Valentina Comba. Comunicare nell'era digitale. Milano: Ed. Bibliografica, 2000. vii, 149 p. (Bibliografia e biblioteconomia; 58). ISBN 88-7075-555-X. L. 30.000.

I bibliotecari sono stati investiti da una serie di cambiamenti tecnologici che hanno modificato in profondità il modo di lavorare e di comunicare. Essi si trovano a una svolta difficile della loro professione.
L'autrice si dichiara solidale con il loro disagio e cerca di analizzarlo. Non si tratta di un aspetto della generale difficoltà di tutti i cittadini del mondo industrializzato ad adattarsi alla rapida evoluzione delle tecnologie della comunicazione. Il disorientamento dei bibliotecari, secondo l'autrice, ha una ragione specifica: il timore di perdere le biblioteche e, con esse, la propria funzione di mediatori tra libri e lettori, tra conoscenza scritta e studiosi.

Tale timore si può superare, secondo la Comba, cercando un'identità professionale diversa, valorizzando e arricchendo le competenze maturate finora. Ella considera fondamentale il perfezionamento della capacità di comunicare con gli utenti, secondo tre modalità: informare, insegnare, e collaborare.
La prima modalità - informare - è tipica del bibliotecario di reference: scoprire, con una accurata intervista, cosa realmente cerca l'utente. In un'era “digitale” l'utente può essere assente fisicamente dalla biblioteca e accedervi compilando un modulo reperito sul Web della biblioteca o inviando un e-mail del tutto informale. Il bibliotecario in questo caso lavora senza dati di tipo analogico. Ha solo quelli digitali: una richiesta, qualche domanda. L'intervista di reference va dunque condotta in modo molto analitico evitando qualsiasi tipo di ambiguità nella comunicazione.
La seconda modalità - insegnare - è una sorta di sviluppo della prima. Le tradizionali istruzioni sull'uso della biblioteca sono ora un'introduzione alla ricerca in rete o nelle banche di dati. In quest'attività i bibliotecari mettono in gioco le competenze acquisite e ne costruiscono di nuove.
La terza modalità - collaborare - è quella più innovativa, perché trasforma radicalmente l'identità del bibliotecario. L'autrice riporta sia alcuni esempi di collaborazione tra bibliotecari e medici, sia gli sviluppi del Computer Supported Cooperative Work. In entrambi i casi il bibliotecario viene coinvolto nell'attività di altri specialisti, le sue abilità si integrano con quelle di altre professioni. Con il modello della collaborazione, i bibliotecari escono dalle biblioteche e affrontano ogni tipo di bisogno informativo.

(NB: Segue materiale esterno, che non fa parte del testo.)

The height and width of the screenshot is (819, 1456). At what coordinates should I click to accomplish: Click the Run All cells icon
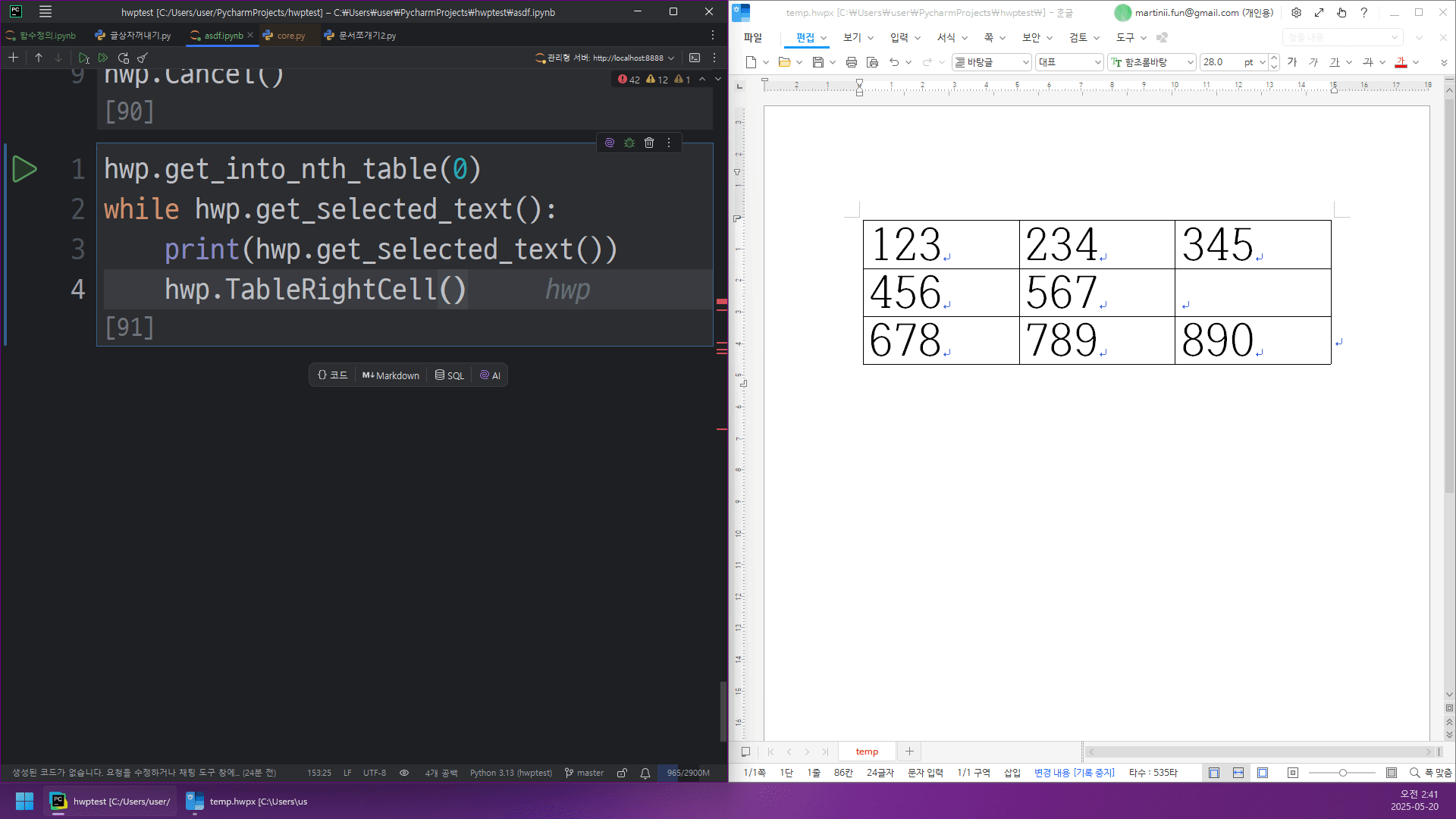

Se dunque le biblioteche si duplicano in rete con architetture virtuali, se le loro collezioni sono visibili da una pluralità di prospettive poiché i lettori possono ora edificare biblioteche personali e temporanee, è necessario che i bibliotecari abbandonino le biblioteche.
Il suggerimento è provocatorio. La trattazione assume di nuovo, come l'inizio del libro effettivamente prometteva, un tono appassionato e a volte polemico.
Tuttavia proprio l'incertezza tra distacco e passione rispetto alla materia trattata provoca una forte ambiguità nell'impostazione del libro. L'autrice tende a volte a sintetizzare momenti della sua ricerca (i capitoli sulla comunicazione), altre volte riflette sulla professione, altre volte ancora si occupa di problemi tecnici, strettamente biblioteconomici.

Si potrebbero dunque trovare molti lettori diversi interessati a questo libro, ma nessuno di loro ne sarebbe pienamente soddisfatto.
Questo limite del libro è in realtà motivato dalla stessa autrice in una delle prime pagine: "Dunque si è voluto circoscrivere contenuto e messaggio, allo scopo di mettere a navigare subito la barchetta nell'acqua della fontana, prima che tutti i bambini tornino a casa a giocare con qualcos'altro".
La preoccupazione è comprensibile: c'è urgenza di comunicare le proprie riflessioni prima che il contesto che le ha originate si trasformi. Tuttavia i temi discussi dalla Comba non sono legati strettamente all'attualità, hanno una portata più ampia, e la sua ricerca è stata attenta e approfondita. La sua barchetta avrebbe insomma potuto vincere la regata anche salpando più tardi. Il vantaggio sarebbe stato visibile sul piano formale, con una maggiore uniformità di registro stilistico, e anche sul piano della struttura del contenuto, che ora ha densità e consistenza abbastanza eterogenee.
Un ultimo rilievo riguarda infine uno dei punti di forza del libro, la sua bibliografia ibrida, ricca, contaminata. Ora è disseminata nelle numerose note a piè di pagina, ma se venisse organizzata sarebbe un'ottima guida per i bibliotecari che vogliono uscire dalle biblioteche.